So this is a snapshot of only the success stories. Of course many more
systems developed, built, but unable to attract participants. So one of the
key ingredients for the success of this crowd powered systems is really the
active and effective participation of the users. So the key research
question that we're tackling a work is how to incentivize the users to
improve the overall effectiveness of these systems? Okay? So let's begin by
looking at some of the challenges in learning about the incentives for the
participants in these systems. For instance, if you take a very simple
example of marketplace like just Mechanical Turk, a simple caution is simply
how to price the task. Right? The requester has some kind of budget and
time constraints and over pricing the task would lead to ineffective users
budget whereas underpricing would lead to task starvation because nobody
would be willing to perform that task. Right? And similar challenges arise
in learning skills and expertise of the participants and then matching them
to tasks which are engaging for them. Right? And generally, we can think
about these challenges as modeling and learning the user preferences and
understanding the kind of tradeoffs that they make when they contribute to
the system. So I'll focus on one specific project for the rest around 30
minutes so that you can better appreciate some of the challenges that we have
been dealing with. And specifically, we're going to look at bike sharing
systems and how the operators can incentivize these users to balance the
bikes across the system. Okay? So what are bike sharing systems? Well,
it's an emerging paradigm of sustainable urban transportation. So what you
can do is you can pick up a bike from one part in the city very conveniently
and efficiently, go to another part of the city, and drop off the bike. And
you can have these stations at parts of the city which are difficult to reach
by cars for instance and is cheap and green alternative to other modes of
transport, especially car sharing. Right? So there are a bunch of nice
advantages and this increasing worldwide adoption. Right now, there are over
700 cities around the world serving close to one million bikes. And in
Seattle, there's a pronto bike sharing system which started operation in
October 2014 and currently serving 50 stations and over 500 bikes and the
plan is to grow this to over 2,000 bikes in the next few years. So any
guesses where is the largest bike share system in the world?
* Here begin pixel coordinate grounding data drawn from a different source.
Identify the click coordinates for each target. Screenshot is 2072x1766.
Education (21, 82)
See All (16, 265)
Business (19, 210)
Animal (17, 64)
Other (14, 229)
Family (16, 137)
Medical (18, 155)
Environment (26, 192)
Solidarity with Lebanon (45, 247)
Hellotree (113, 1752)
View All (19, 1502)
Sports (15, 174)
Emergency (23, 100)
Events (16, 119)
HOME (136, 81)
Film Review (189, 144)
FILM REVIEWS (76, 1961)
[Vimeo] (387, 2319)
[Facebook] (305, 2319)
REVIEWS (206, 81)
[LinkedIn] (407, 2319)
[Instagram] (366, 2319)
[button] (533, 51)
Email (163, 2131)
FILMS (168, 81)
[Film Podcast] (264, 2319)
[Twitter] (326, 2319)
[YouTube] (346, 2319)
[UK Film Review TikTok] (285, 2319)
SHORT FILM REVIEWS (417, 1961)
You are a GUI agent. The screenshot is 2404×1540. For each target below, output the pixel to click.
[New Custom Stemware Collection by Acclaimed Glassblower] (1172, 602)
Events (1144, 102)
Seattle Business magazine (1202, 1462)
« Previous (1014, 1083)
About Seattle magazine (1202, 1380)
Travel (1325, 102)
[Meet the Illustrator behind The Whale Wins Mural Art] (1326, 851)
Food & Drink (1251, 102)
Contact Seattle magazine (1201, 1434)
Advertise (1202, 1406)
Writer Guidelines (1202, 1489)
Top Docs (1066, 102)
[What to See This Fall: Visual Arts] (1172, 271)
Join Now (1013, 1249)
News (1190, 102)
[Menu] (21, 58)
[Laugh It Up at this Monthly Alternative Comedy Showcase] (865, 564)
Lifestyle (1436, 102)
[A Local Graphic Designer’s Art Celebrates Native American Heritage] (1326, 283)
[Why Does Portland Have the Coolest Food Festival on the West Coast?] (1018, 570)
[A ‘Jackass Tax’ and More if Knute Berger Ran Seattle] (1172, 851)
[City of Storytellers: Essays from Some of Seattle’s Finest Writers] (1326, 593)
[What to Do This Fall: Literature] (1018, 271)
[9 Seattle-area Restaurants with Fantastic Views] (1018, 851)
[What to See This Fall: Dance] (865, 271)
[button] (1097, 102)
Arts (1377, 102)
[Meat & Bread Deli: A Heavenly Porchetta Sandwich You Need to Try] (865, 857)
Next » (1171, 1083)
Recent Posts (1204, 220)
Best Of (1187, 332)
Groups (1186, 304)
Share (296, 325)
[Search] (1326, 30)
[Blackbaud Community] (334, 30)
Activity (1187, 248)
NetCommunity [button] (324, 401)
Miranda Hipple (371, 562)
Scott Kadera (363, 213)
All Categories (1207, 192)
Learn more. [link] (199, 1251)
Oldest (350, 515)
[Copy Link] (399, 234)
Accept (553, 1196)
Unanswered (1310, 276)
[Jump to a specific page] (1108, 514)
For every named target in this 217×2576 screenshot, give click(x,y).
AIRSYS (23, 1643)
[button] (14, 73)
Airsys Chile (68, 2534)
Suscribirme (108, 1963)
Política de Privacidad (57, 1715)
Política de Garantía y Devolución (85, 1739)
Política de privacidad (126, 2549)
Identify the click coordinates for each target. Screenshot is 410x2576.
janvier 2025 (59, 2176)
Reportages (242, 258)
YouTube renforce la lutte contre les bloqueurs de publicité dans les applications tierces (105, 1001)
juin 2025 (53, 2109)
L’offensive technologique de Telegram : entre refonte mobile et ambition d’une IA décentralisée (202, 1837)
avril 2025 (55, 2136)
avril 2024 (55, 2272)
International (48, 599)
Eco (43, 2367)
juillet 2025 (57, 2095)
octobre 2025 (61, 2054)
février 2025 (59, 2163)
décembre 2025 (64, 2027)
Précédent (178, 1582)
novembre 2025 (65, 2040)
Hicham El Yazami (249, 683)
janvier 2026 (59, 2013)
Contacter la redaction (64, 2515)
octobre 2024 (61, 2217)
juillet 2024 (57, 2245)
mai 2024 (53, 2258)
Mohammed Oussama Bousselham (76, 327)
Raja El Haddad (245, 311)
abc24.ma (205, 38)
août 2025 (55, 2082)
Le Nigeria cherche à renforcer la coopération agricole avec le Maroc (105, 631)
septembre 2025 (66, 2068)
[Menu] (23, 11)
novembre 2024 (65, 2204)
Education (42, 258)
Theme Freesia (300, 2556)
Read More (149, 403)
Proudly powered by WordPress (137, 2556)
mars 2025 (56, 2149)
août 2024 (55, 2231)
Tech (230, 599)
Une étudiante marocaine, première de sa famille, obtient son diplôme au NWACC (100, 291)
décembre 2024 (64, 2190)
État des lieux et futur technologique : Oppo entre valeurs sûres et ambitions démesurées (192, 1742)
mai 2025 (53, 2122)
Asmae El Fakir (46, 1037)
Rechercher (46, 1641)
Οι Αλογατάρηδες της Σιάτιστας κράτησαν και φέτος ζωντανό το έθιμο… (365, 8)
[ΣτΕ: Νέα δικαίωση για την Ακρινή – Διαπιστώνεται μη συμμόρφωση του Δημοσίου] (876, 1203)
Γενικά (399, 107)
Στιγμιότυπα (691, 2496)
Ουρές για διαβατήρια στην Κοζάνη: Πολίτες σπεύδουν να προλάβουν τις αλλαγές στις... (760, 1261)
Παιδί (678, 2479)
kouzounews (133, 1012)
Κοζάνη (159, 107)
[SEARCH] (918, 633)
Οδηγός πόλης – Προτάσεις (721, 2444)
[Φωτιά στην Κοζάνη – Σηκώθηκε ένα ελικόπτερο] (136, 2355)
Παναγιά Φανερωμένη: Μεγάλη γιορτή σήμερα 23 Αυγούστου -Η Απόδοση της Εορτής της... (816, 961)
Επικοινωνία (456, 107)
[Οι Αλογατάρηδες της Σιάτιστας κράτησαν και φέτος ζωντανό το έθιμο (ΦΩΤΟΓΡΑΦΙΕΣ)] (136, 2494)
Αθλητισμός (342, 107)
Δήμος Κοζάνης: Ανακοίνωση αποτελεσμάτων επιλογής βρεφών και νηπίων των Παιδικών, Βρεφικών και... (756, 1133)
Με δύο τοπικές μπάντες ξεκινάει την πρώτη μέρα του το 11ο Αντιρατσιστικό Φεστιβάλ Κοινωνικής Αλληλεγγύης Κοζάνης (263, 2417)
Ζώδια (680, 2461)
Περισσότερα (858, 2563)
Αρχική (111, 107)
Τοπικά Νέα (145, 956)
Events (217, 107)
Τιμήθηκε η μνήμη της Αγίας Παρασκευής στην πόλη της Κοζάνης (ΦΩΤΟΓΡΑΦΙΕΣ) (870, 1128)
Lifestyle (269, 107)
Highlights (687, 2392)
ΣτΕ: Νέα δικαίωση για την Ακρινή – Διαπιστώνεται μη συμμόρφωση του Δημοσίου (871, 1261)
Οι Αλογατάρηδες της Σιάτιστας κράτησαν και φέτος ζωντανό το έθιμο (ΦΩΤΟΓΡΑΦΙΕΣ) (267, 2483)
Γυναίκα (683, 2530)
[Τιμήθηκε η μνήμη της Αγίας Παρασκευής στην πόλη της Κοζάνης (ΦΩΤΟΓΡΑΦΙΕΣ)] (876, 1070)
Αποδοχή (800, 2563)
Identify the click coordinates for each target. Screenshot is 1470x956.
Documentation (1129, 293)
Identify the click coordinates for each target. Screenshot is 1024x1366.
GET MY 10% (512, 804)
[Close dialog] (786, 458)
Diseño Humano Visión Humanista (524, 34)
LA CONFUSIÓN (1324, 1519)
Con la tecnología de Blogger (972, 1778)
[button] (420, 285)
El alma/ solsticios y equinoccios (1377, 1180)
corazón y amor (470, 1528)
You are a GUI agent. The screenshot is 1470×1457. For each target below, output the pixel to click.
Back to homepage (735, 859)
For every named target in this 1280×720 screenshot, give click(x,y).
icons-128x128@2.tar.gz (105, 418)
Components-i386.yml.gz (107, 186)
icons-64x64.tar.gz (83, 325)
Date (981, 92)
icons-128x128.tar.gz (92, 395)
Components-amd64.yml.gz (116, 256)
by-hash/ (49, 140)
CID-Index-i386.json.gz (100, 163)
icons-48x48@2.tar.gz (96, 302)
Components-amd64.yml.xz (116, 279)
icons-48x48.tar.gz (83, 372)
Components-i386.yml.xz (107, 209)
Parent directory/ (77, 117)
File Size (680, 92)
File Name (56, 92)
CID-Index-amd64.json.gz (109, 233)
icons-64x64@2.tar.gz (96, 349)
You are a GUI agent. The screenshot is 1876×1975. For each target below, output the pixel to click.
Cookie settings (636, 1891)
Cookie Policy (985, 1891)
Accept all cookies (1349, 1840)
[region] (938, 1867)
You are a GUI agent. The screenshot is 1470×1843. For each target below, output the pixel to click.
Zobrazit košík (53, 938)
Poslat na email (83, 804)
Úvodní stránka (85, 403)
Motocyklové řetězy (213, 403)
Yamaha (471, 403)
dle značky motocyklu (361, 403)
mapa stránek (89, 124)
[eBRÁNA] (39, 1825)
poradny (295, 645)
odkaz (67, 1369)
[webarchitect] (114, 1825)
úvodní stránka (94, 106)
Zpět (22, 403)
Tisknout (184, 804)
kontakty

Like to make a
guess?
>>
Zurich?
>> Adish Singla: Actually, Zurich doesn't have a bike sharing system. So
the largest one is actually in east China. It has amazingly large number of
3000 stations and 60,000 bikes and they have dedicated lanes throughout the
city for these bikes. The second largest is in Paris. There we have
basically bike sharing system with 2000 stations. And the largest one in
North America is tied between Montreal, Chicago, New York, and Mexico City,
which have around 450 stations and around 6,000 bikes. Okay. So, how do
people use these bike sharing systems? As you would imagine, as a user, you
decide to go somewhere. So what you would do is you would pick up a bike
from a nearby station. Drive to a station close to destination and drop off
your bike. Right? And what could happen is that a bunch of users who are
picking up the bikes from the same station and as the stations have a limited
capacity, some stations may get empty. And similarly, of course, what could
happen is that a bunch of users who are driving to the same destination
station and given the limited docks at the station, some stations may get
full. So empty and full stations look like this. And basic, if you are at
an empty station and you want to pick up a bike, you won't find any. And at
a full station, it will be hard for you to drop off a bike. And as a user,
you would get disappointed. You would have to go to another station and may
not use the system again. So as a system operator, this is something you
would really like to avoid this situation. Okay? So what could be a way to
solve this problem? Well, one very obvious one is to move the bikes from
full station and put them back to the empty stations. Right? And this is
one way how it is done. So this -- the truck in this picture is from our
collaborators in Mainz, Germany. So which basically moves from station to
station and drop the bikes from full station to the empty station. Okay? So
this is a solution. However, some of this is not so much in the green
concept, in the spirit of green concept of bike sharing systems, right? It's
an expensive operation. It may be difficult to do truck-based repositioning,
especially during peak hours and at the inner parts of the city. And of
course, it leads to traffic congestion and pollution. Right? So what could
be an alternative? Well, thinking of this in terms of crowd sourcing and
thinking of this as a crowd powered system, one alternative way could be if
we could get some of this users of the system itself to move these bikes. So
the key research caution that we ask here is how we can engage it's users in
this repositioning process to help solve this imbalance problem. Okay? So
let's briefly look what this engagement would look like. So the idea is very
simple. So let's say a user is going to drop off a bike at some station and
there's a station close by which is actually empty. So now, if we could
somehow convince the user to go to this empty station and do a little bit of
extra walking, then it's useful, it's good for the system because this
station is not empty anymore. Right? And similarly of course, a user wants
to pick up a bike and there is a full station nearby, so instead, we would
like that user to go to that full station to pick up the bike. Okay? So
that's our idea of engagement and how we want to kind of incentivize users
for this extra walking, extra that they have to put. Okay. So there have
been a bunch of recent work in trying to figure out these incentives in these
bike sharing systems. One recent one is basically what is used by Paris.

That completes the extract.